The Basics of Observability and OpenTelemetry

If you’re unfamiliar with observability or OpenTelemetry, I recommend familiarizing yourself with the previous post in this “OpenTelemetry in Action” series. In that post, we cover the three types of information collected in an observable application (logs, metrics, and traces). We also look at the key components of the OpenTelemetry data model.

You can refer to this documentation for more in-depth coverage of how OpenTelemetry works.

Using OpenTelemetry to monitor databases

We noted how OpenTelemetry is used for instrumenting applications for observability and how it can be extended for us in monitoring databases. This monitoring is done through database clients rather than directly on the database server.

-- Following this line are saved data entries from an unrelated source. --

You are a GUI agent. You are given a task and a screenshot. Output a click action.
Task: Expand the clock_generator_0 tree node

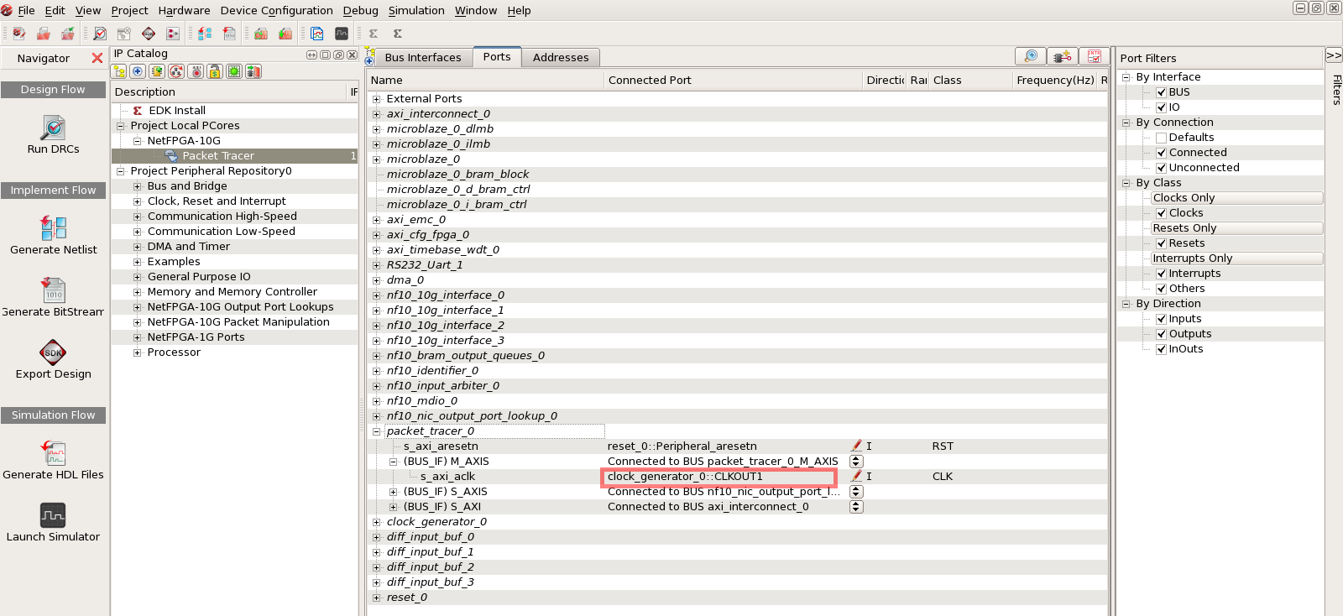(x=377, y=522)
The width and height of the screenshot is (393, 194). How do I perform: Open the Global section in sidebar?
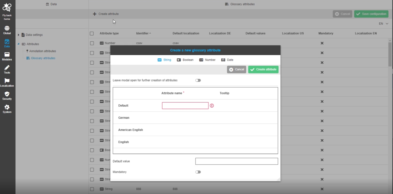point(7,29)
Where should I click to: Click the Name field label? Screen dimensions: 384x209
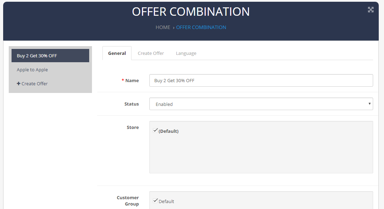pos(132,80)
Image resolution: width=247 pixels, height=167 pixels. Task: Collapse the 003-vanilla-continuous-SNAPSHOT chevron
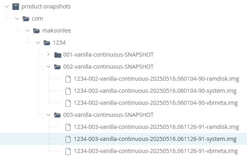click(x=49, y=115)
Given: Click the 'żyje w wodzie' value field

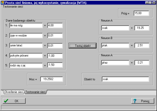Looking at the screenshot, I should point(55,36).
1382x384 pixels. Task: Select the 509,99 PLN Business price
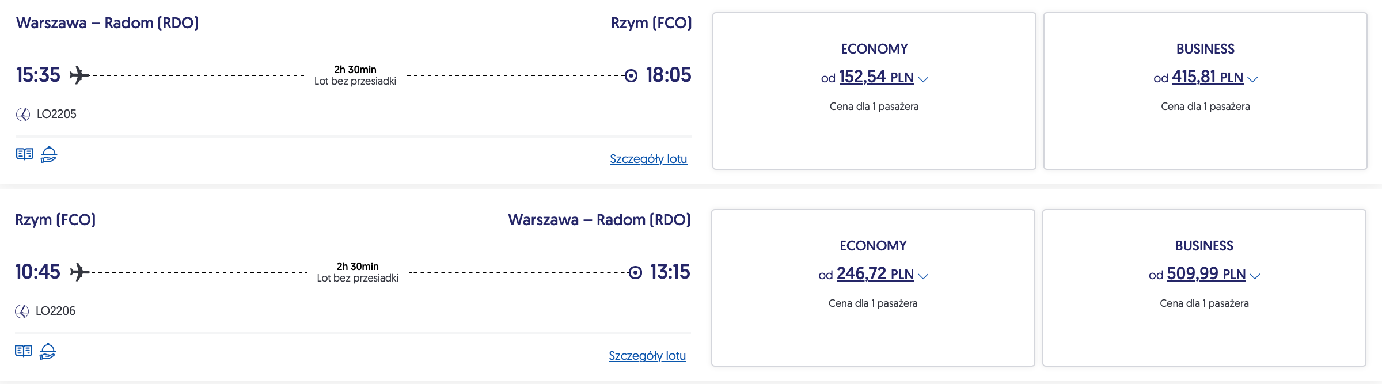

Due to access limitations or the nature of your platform, you may be restricted from installing monitoring libraries on a database server. Instead, you can use the OpenTelemetry instrumentation to monitor the database from the client-side. Though the instrumentation will not give you insights into the internals of the database, it will provide you with sufficient information to troubleshoot performance issues to improve the application user experience.

Using OpenTelemetry to Detect Database Performance Issues

Our project setup for detecting database performance issues is very similar to our setup in Part One, in which we used OpenTelemetry to identify database dependencies.

Again, we’ll use the .NET SQLClient instrumentation for OpenTelemetry and Lightstep for telemetry storage and analysis.

Exporting OTEL traces from .NET application

We’ll instrument our application with the OpenTelemetry SDK to emit observability signals. We’ll use the OpenTelemetry Protocol (OTLP) Exporter to send data to Lightstep, aggregating our traces and providing us with dashboards to analyze for insights.

Demonstration

For our demonstration, we’ll create a simple Employee Management Service (EMS) modeled as an ASP.NET Core minimal API. Our API has the following endpoints:

POST /ems/pay/{employeeId}: Calculates the pay of an employee based on the hours they logged on various projects. This endpoint will exhibit a chatty interaction with the database.
POST /ems/billing/pay-raise: Updates the pay of every employee earning under USD $300 to USD $300. This endpoint will exhibit querying a non-indexed field in the database.
POST /ems/payroll/remove/{employeeId}: Removes an employee from payroll. This endpoint will show how database locks affect the performance of queries.
POST /ems/add-employee/{employeeId}: Adds an employee to the payroll and timekeeping systems. This simulates how the performance of a business transaction spanning multiple services—and so, multiple database calls—can affect system performance.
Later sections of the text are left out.